And like a trout to a fly, I rise to the bait.
Let’s pretend we’re doing a picks post for the Gold Gloves. Okay? Let’s start from scratch. If you’re a classicist you start with fielding percentage, and there are three shortstops with better fielding percentages in the AL than Jeter: Michael Young of the Rangers, Jhonny “I can’t spell my own first name” Peralta of the Indians, and Juan Uribe of the White Sox. Jeter is tied for fourth with Orlando Cabrera of the Dodgers (or as we call them in Boston, the Blue Sox). Alex Gonzalez of the Red Sox doesn’t qualify for the stat, because he missed a number of games this season, mostly due to an elbow injury. However, if Gonzalez—who played 111 games, far more than any other “unqualified” shorstop—made the list, he would top it, with a fielding percentage of .985 to Jeter’s .975.
As my esteemed colleague points out, Jeter’s 15 errors this year isn’t bad—but then, “not bad” is hardly the standard by which Gold Gloves are usually awarded. Nevertheless, only Young and Uribe had fewer goofs this year, with 14 errors apiece. Oh, except that the “unqualified” Alex Gonzalez only had 7. But as Massaroti pointed out, Gonzo did play in fewer games than Jeter. So let’s do some simple math: Jeter averaged an error every ten games. That’s “not bad.” But Alex Gonzalez averaged an error just once every 16 games. That means that if Gonzo had played as many games as Jeter (150), he would have had about 9 errors on the season. That’s damn good.

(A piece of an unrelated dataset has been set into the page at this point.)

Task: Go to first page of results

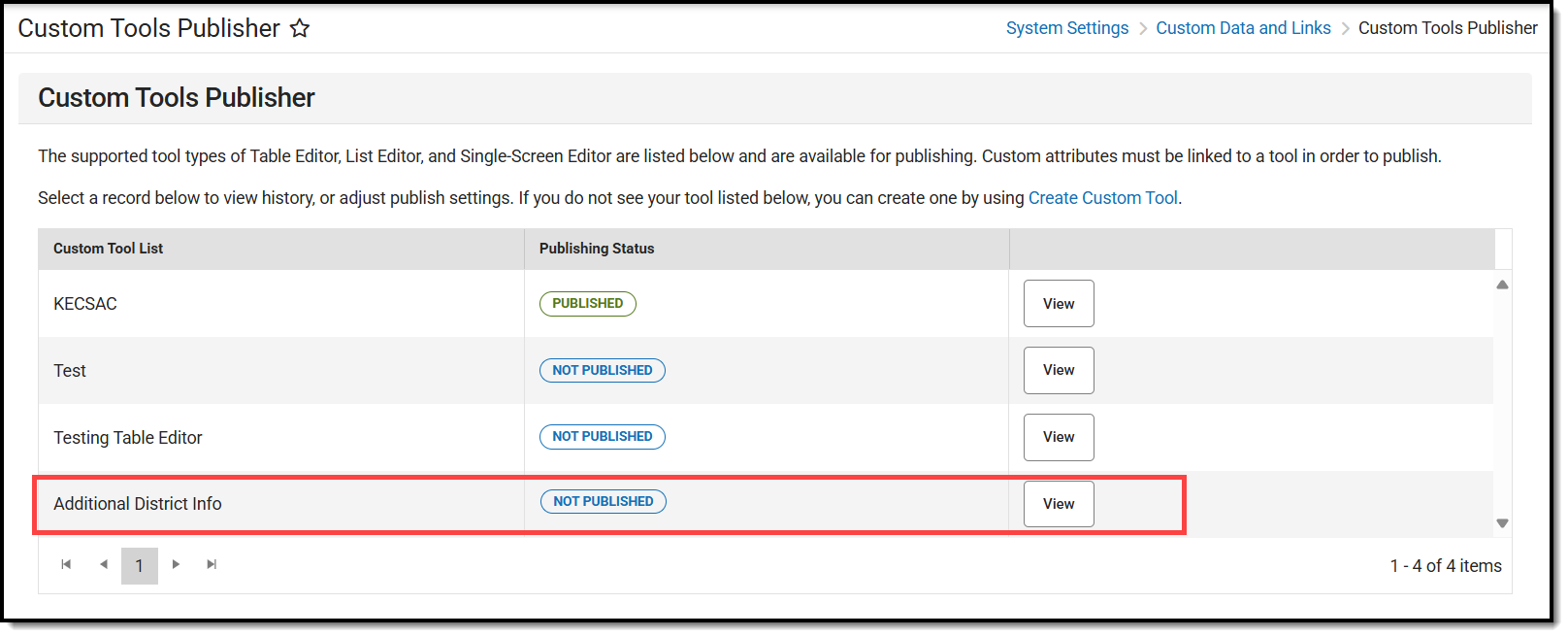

But say someone out there—my stat-savvy friend Nick, perhaps—thinks that fielding percentage isn’t the best stat by which to measure defensive ability. Many kids nowadays prefer to discuss a player’s range factor, a more complete metric. How does our Gold Glove recipient stack up against other shortstops in range factor?
In range factor, of all qualified AL shortstops, Derek Jeter is dead last.
But maybe, just maybe, slick-fielding Derek had a boatload of double plays. Oh, wait, no, once again he’s caboosing it with 81. Michael Young, on the other hand, is ahead of the madding crowd with 113 twin killings.
Here’s a defensive stat in which Derek Jeter is not last among shortstops: his zone rating. Of course, Uribe, Young, Carlos Guillen, Miguel Tejada, Cabrera, and Peralta are all ahead of him. (Gonzalez would be second, right after Uribe, if he qualified.) But at least he’s better than Yuniesky Betancourt and Angel Berroa. (At least there’s that.)
So no, Coley, my dear misguided friend. Derek Jeter did not deserve the Gold Glove this year, because he was most emphatically not, as you wrote, “the best in 2006.” That’s not to say that A-Gonz was a shoo-in. But he would have been an excellent choice. So would Michael Young. So would Juan Uribe.
Oh, but I forgot. Derek Jeter gets extra points for being a freakin New York freakin Yankee. And you wonder why we hate them so.